That’s where the American healthcare system is heading, and barring a massive outcry from both physicians and patients, I don’t see any chance of stopping it.
Here’s a story in the Washington Post about how doctors around the country are being penalized by inaccurate rating systems which 1) don’t collect data correctly, or 2) measure fake outcomes, or 3) measure outcomes for which there is no evidence. For instance: patients who’ve had a heart attack are supposed to be on beta blocker medicines. Ok, fine. That is well-documented (in studies funded by the drug companies, but we’ll set that aside), and accepted clinical practice. But how is one of the high-school educated clerical workers reading through records to determine compliance going to know that the family physician decided to use a different method of blood pressure control in a little old lady who can’t tolerate even the lowest dose of beta blocker because she develops postural hypotension and has been falling because of it? It should be documented, but it might be written in a way that our clerical worker (lowest common denominator here) can’t understand, or perhaps the documentation was made a couple years ago, not in the chart that’s being reviewed right now.
That’s just one example. We could go with others: such as that there is little research backing the concept that patients with community-acquired pneumonia benefit if antibiotics are started a couple of hours earlier in the ER, although this is now such a key quality measurement that I’ve seen several elderly patients’ charts with colored notes from the efficiency folks inquiring about whether antibiotics were started early enough. Or how about heparin for DVT prophylaxis in surgical patients? Accepted surgical standards state that for young patients or those with low-risk surgery, methods such as aggressive ambulation, TED stockings, or SCDs (sequential compression devices; half my patients hate them, half think they’re getting a free massage) are sufficient to protect against DVTs and pulmonary embolism. Nevertheless, Medicare guidelines now require heparin use, pre-op, in all surgical patients. This can be circumvented by mentioning in your op note why you chose not to use heparin (fear of bleeding, etc). But why do we have to document a useless statement about a criteria for which there is no evidence? Why do we have to waste our time jumping through these hoops trying to make bureaucrats understand how we think?

○ ○ ○ ○

• [List of tasks]
1. From the post on healthcare quality ratings, return everything from "That’s where the" down to "of stopping it.".
2. In the post on healthcare quality ratings, what do Medicare guidelines now require for all surgical patients before surgery?
3. Which methods does the post on healthcare quality ratings say accepted surgical standards consider sufficient to protect young or low-risk surgical patients against DVTs and pulmonary embolism? List every one.
Rely only on the post on healthcare quality ratings.

○ ○ ○ ○

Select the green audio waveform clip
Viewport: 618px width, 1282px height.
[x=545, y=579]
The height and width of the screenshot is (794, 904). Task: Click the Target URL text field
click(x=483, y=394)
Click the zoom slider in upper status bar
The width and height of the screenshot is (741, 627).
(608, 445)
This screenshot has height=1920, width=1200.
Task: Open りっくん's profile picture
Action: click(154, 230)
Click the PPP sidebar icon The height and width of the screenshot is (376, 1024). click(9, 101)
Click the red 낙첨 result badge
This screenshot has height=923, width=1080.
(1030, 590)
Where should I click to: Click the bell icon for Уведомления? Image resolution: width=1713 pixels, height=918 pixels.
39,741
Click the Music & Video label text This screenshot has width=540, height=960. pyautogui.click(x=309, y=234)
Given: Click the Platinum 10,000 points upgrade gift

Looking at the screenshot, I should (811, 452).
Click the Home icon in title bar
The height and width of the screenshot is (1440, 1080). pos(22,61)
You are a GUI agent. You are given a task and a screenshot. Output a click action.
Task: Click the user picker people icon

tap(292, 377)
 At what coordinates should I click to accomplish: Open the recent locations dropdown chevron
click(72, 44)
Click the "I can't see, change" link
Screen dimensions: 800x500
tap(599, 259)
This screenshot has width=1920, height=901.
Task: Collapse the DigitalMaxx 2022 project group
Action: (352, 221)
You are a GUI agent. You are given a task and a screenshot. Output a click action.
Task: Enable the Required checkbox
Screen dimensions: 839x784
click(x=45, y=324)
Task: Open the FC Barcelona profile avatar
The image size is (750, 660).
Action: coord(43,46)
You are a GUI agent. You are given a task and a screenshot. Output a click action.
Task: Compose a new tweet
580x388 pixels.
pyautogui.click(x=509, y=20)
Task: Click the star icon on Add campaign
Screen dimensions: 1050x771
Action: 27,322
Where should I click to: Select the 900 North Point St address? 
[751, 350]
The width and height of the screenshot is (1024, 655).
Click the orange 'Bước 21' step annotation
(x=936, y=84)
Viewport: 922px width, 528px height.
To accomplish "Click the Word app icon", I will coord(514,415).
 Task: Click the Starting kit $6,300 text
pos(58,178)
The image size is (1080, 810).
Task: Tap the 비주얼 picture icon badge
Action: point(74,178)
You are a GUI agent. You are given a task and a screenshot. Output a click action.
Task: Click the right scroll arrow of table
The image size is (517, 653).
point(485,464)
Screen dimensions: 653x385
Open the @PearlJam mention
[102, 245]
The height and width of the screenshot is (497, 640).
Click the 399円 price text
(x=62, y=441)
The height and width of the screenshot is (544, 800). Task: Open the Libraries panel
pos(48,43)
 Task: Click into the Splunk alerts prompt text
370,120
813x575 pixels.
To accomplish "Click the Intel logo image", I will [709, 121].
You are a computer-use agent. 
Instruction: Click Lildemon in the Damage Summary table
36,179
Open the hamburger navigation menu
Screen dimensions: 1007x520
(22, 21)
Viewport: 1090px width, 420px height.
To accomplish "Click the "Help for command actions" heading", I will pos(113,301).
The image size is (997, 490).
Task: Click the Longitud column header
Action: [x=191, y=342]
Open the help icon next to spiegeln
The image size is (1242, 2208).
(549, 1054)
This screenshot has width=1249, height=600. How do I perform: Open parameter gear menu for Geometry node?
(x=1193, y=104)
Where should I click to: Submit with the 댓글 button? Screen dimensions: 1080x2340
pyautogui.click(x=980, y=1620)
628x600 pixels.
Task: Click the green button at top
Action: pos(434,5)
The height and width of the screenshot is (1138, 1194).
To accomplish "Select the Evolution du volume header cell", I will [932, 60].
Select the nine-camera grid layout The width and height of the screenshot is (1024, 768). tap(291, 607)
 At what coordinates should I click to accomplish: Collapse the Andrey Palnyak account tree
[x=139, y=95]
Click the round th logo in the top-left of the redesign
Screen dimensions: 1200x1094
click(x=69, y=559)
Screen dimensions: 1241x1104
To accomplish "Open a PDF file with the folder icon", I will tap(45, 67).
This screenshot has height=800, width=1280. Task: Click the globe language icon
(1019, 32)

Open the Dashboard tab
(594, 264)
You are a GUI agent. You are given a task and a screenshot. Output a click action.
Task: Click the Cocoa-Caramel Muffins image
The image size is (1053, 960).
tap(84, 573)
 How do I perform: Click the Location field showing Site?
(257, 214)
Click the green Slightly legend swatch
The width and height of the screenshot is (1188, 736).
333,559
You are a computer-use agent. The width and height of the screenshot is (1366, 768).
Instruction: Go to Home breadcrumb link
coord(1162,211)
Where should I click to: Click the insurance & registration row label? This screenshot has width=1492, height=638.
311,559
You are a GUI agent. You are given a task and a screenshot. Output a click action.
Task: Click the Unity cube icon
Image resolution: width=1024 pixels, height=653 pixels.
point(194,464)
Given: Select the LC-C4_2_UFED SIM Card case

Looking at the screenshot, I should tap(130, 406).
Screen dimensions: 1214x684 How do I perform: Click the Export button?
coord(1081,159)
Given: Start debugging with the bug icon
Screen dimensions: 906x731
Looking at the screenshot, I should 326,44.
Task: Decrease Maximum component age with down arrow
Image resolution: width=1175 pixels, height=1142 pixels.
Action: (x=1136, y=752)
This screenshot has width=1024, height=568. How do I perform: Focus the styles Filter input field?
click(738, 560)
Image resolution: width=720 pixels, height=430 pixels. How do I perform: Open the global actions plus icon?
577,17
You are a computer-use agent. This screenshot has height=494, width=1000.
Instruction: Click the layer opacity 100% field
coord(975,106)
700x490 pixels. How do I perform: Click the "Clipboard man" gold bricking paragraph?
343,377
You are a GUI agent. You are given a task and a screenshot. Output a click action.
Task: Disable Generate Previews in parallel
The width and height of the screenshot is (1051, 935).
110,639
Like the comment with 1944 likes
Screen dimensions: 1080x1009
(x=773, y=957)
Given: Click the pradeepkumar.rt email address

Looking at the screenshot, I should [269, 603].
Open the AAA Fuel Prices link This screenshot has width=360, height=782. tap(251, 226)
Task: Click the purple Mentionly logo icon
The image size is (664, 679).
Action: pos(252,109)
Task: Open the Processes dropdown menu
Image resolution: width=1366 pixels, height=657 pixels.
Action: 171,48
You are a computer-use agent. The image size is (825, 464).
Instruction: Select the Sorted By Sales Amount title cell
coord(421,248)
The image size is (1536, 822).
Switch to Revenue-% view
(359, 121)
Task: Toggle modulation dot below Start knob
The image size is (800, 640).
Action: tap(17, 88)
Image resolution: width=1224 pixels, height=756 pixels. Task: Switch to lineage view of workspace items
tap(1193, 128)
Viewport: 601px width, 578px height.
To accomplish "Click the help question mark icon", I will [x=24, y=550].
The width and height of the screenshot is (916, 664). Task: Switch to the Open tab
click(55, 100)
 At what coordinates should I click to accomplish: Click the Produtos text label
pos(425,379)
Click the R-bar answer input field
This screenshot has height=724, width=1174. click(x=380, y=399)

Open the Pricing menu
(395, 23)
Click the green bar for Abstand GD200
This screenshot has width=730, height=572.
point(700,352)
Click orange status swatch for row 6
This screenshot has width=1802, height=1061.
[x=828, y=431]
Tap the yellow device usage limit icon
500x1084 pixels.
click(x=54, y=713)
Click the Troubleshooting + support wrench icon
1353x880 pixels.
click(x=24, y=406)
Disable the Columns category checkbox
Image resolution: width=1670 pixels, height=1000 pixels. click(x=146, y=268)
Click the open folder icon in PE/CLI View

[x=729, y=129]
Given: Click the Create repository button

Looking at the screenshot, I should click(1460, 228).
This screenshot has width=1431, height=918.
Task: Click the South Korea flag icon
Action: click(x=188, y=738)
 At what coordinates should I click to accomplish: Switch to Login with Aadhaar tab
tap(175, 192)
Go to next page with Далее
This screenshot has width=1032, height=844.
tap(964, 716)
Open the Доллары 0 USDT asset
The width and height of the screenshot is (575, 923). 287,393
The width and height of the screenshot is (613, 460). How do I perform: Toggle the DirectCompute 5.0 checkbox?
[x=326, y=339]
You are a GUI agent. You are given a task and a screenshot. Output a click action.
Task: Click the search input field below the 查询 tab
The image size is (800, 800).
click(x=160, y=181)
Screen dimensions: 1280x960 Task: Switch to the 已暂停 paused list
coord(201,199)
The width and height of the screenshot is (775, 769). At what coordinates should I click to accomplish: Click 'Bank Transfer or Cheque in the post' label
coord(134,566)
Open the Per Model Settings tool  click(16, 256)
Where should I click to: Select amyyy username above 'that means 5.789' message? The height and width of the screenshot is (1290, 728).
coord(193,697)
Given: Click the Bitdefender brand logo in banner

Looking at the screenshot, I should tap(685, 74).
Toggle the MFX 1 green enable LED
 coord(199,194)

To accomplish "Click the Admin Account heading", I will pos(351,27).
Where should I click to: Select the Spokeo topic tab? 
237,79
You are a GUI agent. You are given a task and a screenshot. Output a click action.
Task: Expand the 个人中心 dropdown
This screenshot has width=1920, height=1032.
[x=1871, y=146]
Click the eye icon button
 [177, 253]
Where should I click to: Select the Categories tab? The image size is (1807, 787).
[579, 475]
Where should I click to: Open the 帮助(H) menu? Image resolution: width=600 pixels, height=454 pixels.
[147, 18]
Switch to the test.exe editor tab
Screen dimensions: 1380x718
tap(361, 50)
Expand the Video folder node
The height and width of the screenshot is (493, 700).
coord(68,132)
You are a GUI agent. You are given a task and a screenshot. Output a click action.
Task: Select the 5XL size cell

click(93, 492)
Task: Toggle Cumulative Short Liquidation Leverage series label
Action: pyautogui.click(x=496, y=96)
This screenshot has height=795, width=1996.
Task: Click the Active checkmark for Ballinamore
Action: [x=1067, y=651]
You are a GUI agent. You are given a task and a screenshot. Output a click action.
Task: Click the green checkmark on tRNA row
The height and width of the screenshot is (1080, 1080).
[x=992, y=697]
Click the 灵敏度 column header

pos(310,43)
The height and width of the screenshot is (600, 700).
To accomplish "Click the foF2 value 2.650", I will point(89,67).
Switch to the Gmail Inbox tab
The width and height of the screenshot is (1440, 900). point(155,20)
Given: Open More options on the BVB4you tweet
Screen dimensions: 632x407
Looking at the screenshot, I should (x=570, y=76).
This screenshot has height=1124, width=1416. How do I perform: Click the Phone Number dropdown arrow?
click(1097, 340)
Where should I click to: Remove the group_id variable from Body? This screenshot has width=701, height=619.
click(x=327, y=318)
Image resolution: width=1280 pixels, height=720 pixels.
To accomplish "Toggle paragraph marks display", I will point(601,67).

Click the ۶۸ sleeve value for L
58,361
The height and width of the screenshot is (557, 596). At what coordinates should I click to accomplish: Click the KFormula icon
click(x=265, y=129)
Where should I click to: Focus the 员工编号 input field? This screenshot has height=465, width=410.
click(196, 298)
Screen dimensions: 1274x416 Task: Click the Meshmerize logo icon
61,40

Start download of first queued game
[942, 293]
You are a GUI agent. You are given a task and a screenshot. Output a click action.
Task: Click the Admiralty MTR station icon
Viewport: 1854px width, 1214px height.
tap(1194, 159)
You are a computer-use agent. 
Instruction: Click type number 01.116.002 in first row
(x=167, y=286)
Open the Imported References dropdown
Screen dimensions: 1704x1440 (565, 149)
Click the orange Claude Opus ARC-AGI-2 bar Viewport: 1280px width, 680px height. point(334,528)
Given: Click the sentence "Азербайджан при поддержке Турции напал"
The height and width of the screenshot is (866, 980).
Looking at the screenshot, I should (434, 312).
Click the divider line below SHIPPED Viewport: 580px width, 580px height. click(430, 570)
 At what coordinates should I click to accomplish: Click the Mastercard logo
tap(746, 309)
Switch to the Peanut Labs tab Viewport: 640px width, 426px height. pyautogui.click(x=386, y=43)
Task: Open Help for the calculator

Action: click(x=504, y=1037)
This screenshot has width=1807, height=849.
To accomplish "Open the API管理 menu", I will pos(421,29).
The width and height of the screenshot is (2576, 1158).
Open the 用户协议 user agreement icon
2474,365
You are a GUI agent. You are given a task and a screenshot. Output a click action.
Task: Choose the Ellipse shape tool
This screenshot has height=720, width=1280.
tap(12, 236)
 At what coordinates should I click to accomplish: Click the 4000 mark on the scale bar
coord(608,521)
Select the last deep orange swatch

○ ○ ○ ○

• [Responses by task]
1.
That’s where the American healthcare system is heading, and barring a massive outcry from both physicians and patients, I don’t see any chance of stopping it.

2. Heparin use, pre-op.

3.
Aggressive ambulation
TED stockings
SCDs (sequential compression devices)